Though larger-scaled than House of the Dead, Uwe Boll's first video game adaptation, this is a much drearier production, an essentially pointless shoot 'em up which even makes the Resident Evil films seem coherent and sophisticated. Edward Carnby (Christian Slater), a 'paranormal investigator', is estranged from his former employers, Bureau 713 (a government department with an interest in the supernatural), who turn out to be responsible for implanting spinal slugs into some orphans who grow up to become killer zombies.

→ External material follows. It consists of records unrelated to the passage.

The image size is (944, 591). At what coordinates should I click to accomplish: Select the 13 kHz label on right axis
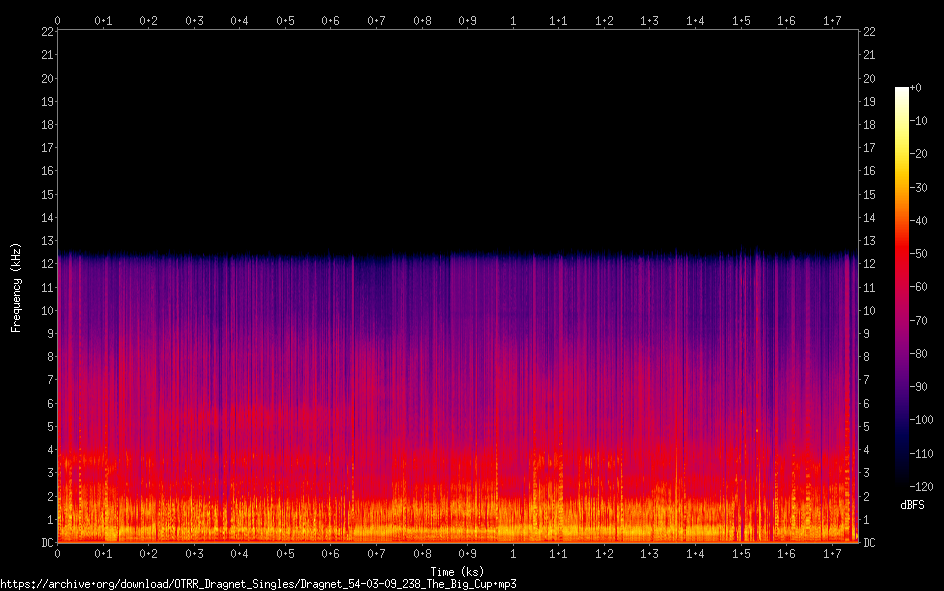869,241
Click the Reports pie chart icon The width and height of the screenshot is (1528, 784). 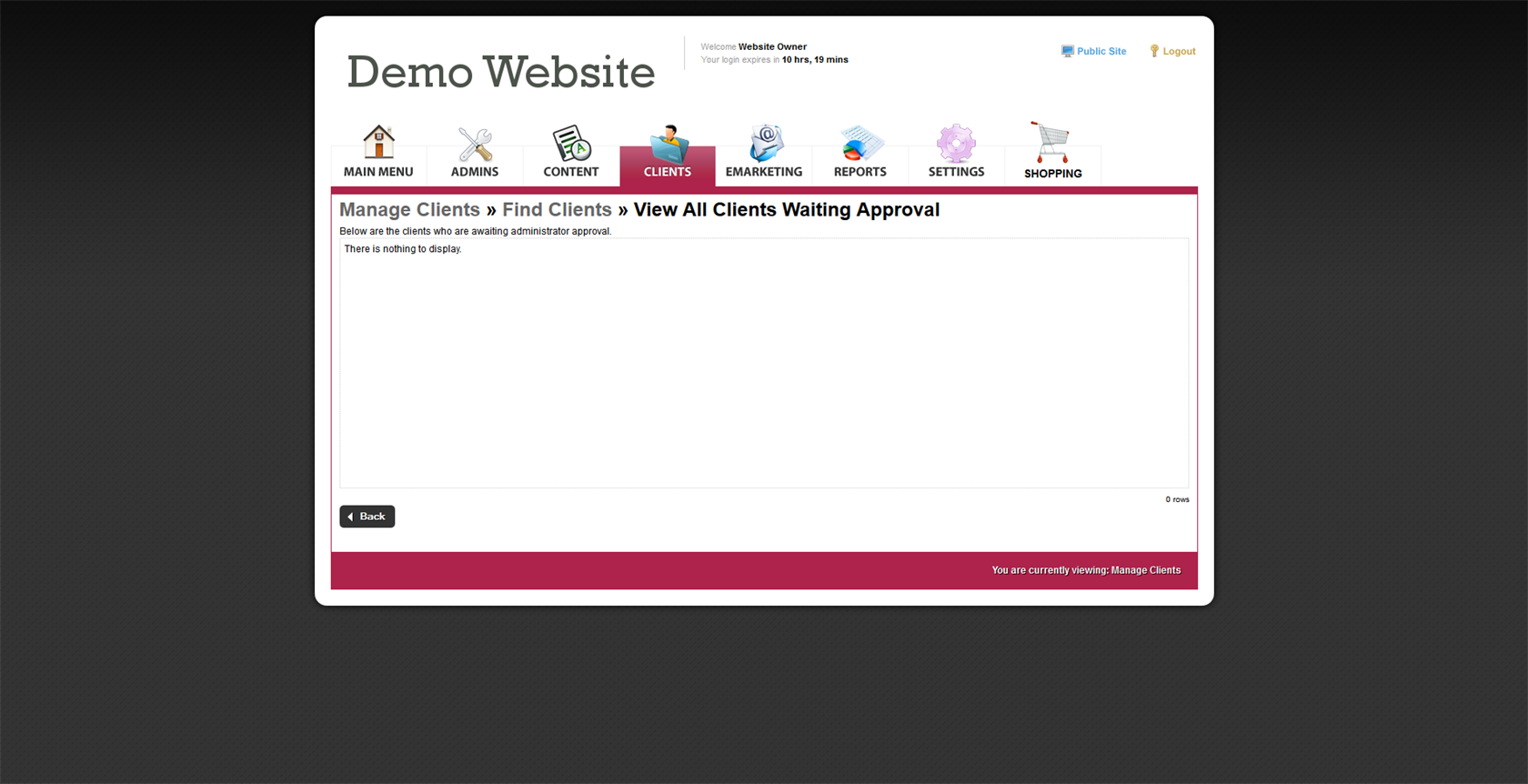[860, 144]
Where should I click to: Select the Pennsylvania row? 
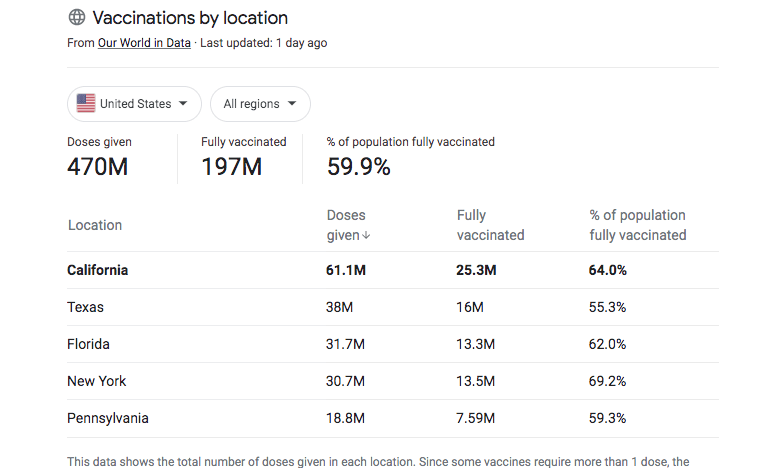point(393,418)
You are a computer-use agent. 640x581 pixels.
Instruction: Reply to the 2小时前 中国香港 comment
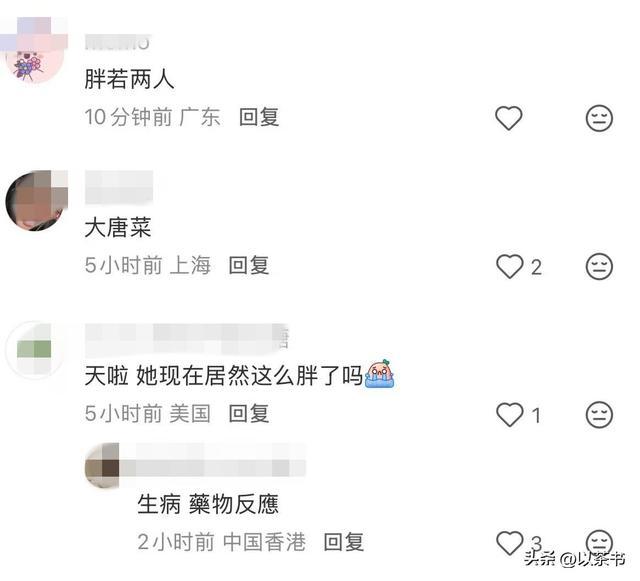(344, 542)
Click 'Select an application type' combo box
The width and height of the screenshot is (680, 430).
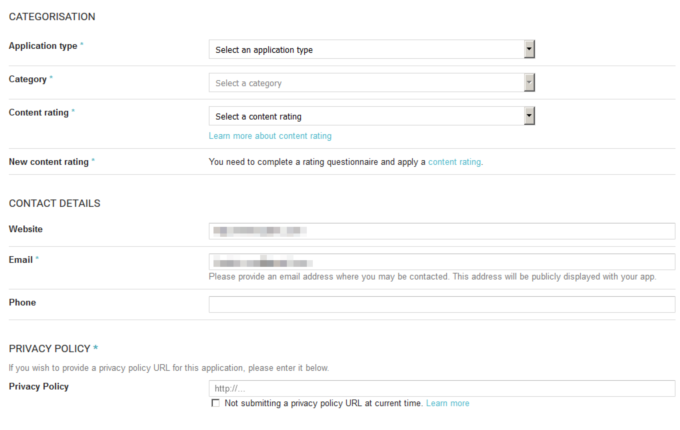pos(372,49)
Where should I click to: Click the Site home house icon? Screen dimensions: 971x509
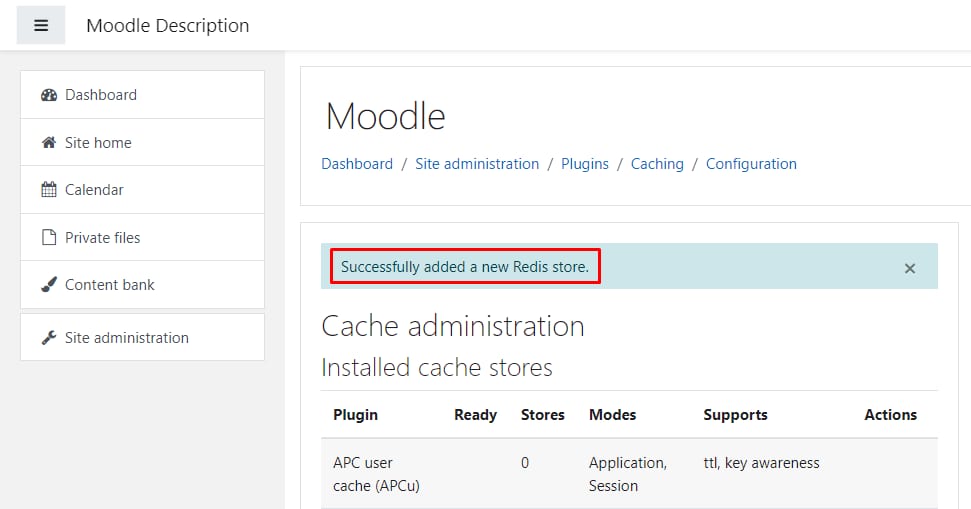[x=49, y=142]
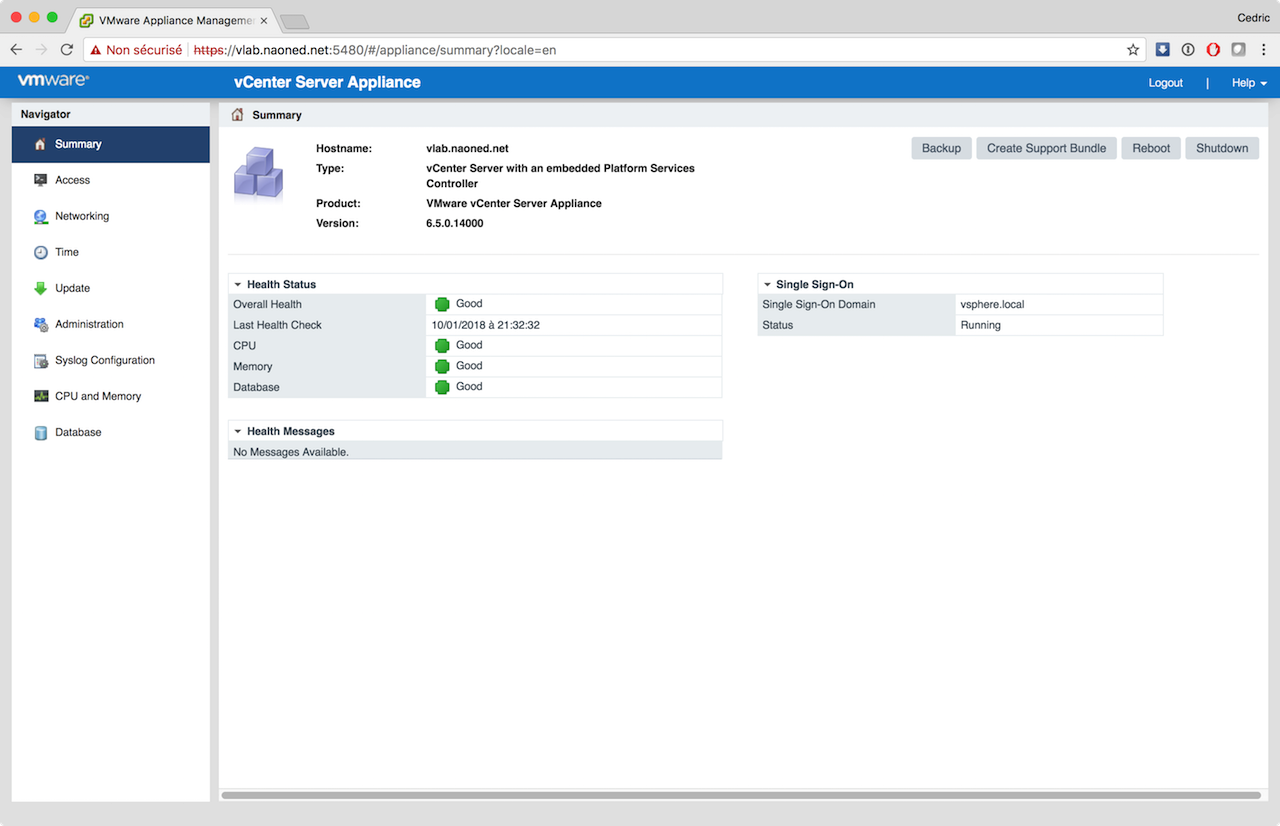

The actual villain is an arrogant archaeologist (Matthew Walker) who is assembling artefacts from an ancient civilisation who unloosed demons on the Earth and got wiped out – but this mostly means that Carnby, along with his unlikely museum curator ex-girlfriend (a bespectacled Tara Reid) and a B713 gun-toter (Stephen Dorff), wander around a mineworks under the city emptying guns noisily into toothy Alien-look demon creatures.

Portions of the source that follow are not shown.